Exercise instructions: Please quote the material starting at the line that contains "The height and" and ending at the end of the material, leaving out any pictures.

Data records:
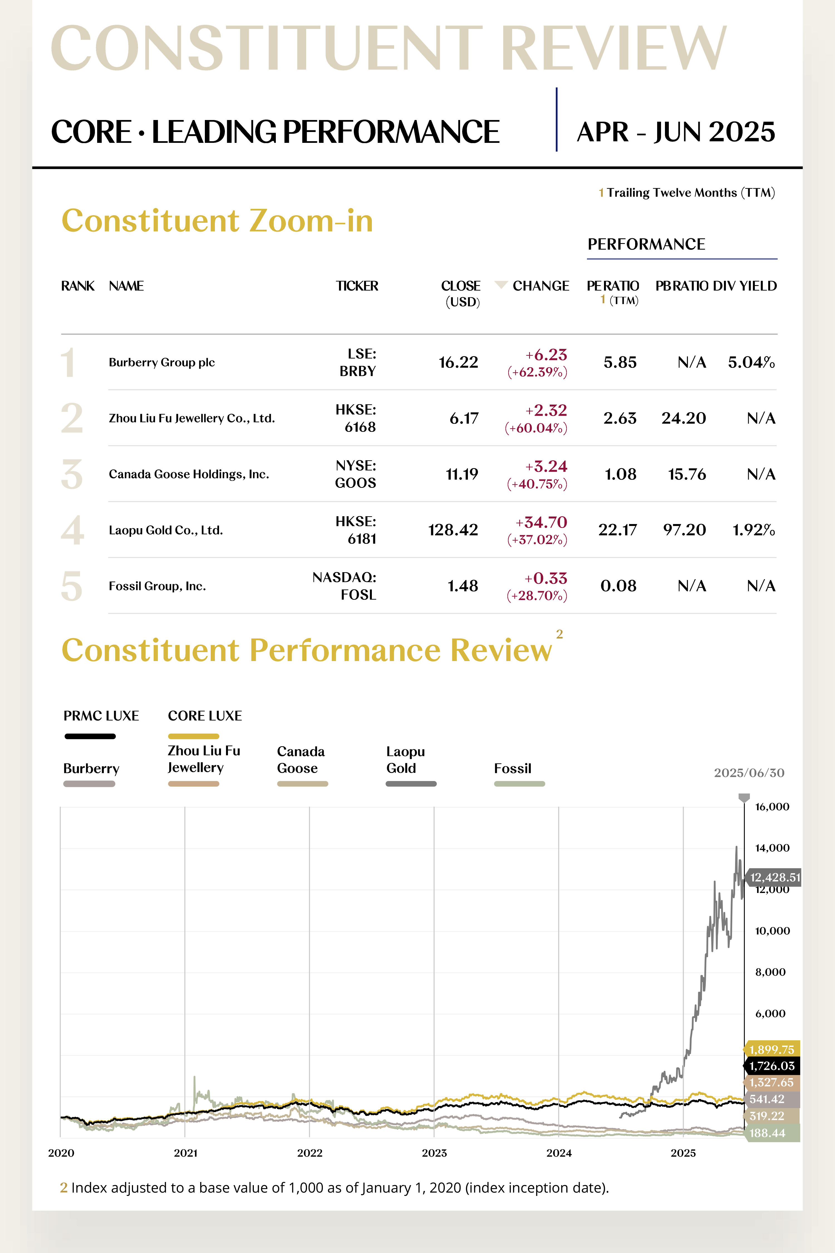This screenshot has height=1253, width=835.
Task: Toggle the CORE LUXE gold legend line
Action: 193,736
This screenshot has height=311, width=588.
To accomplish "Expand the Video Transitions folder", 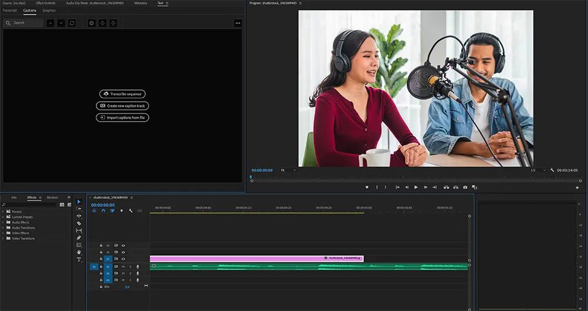I will coord(3,238).
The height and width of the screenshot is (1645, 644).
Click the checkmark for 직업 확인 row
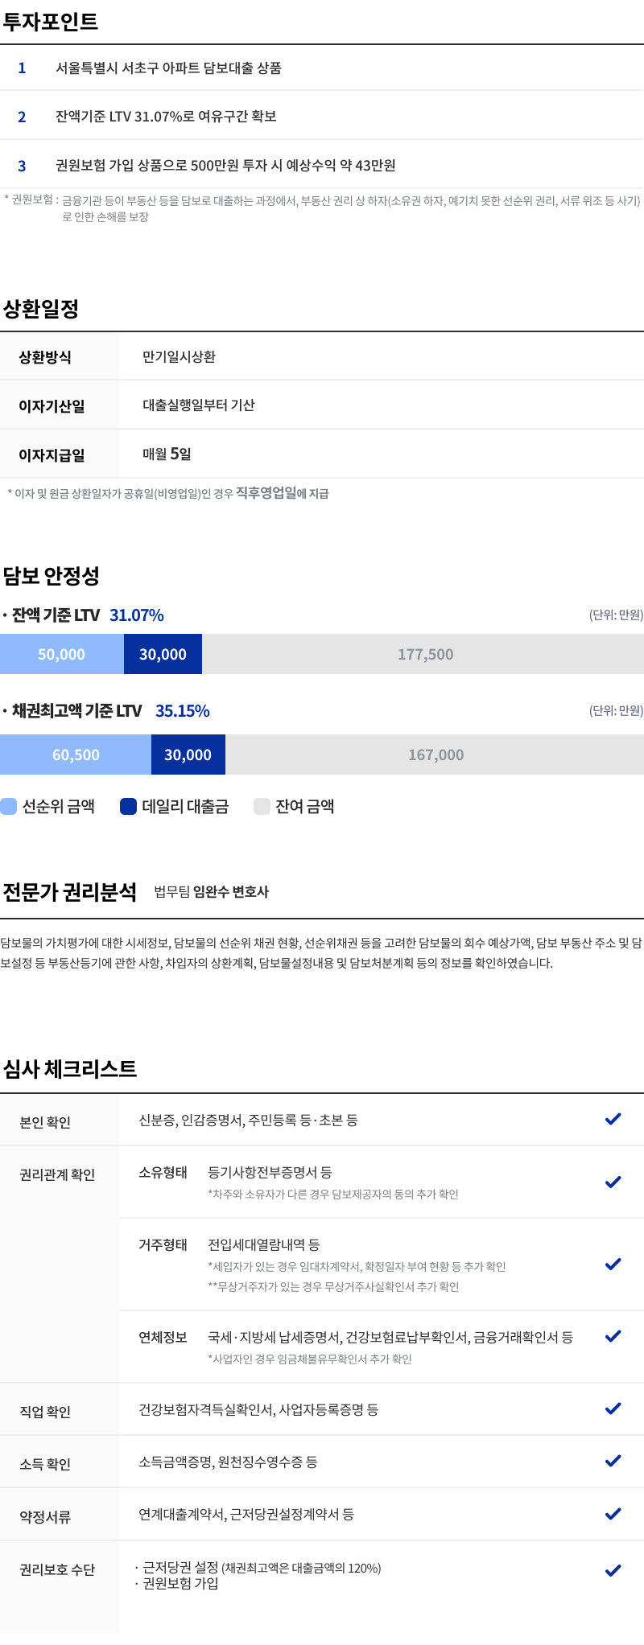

Written reply:
The height and width of the screenshot is (1645, 644).
Click the checkmark for 직업 확인 row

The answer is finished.